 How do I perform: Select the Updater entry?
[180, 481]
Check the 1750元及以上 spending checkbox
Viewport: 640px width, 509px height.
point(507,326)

=======

TASK TO CARRY OUT.
Which lines in the rows above contain the string "checkbox", with case counting? Collect each of those lines in full.

TASK RESPONSE.
Check the 1750元及以上 spending checkbox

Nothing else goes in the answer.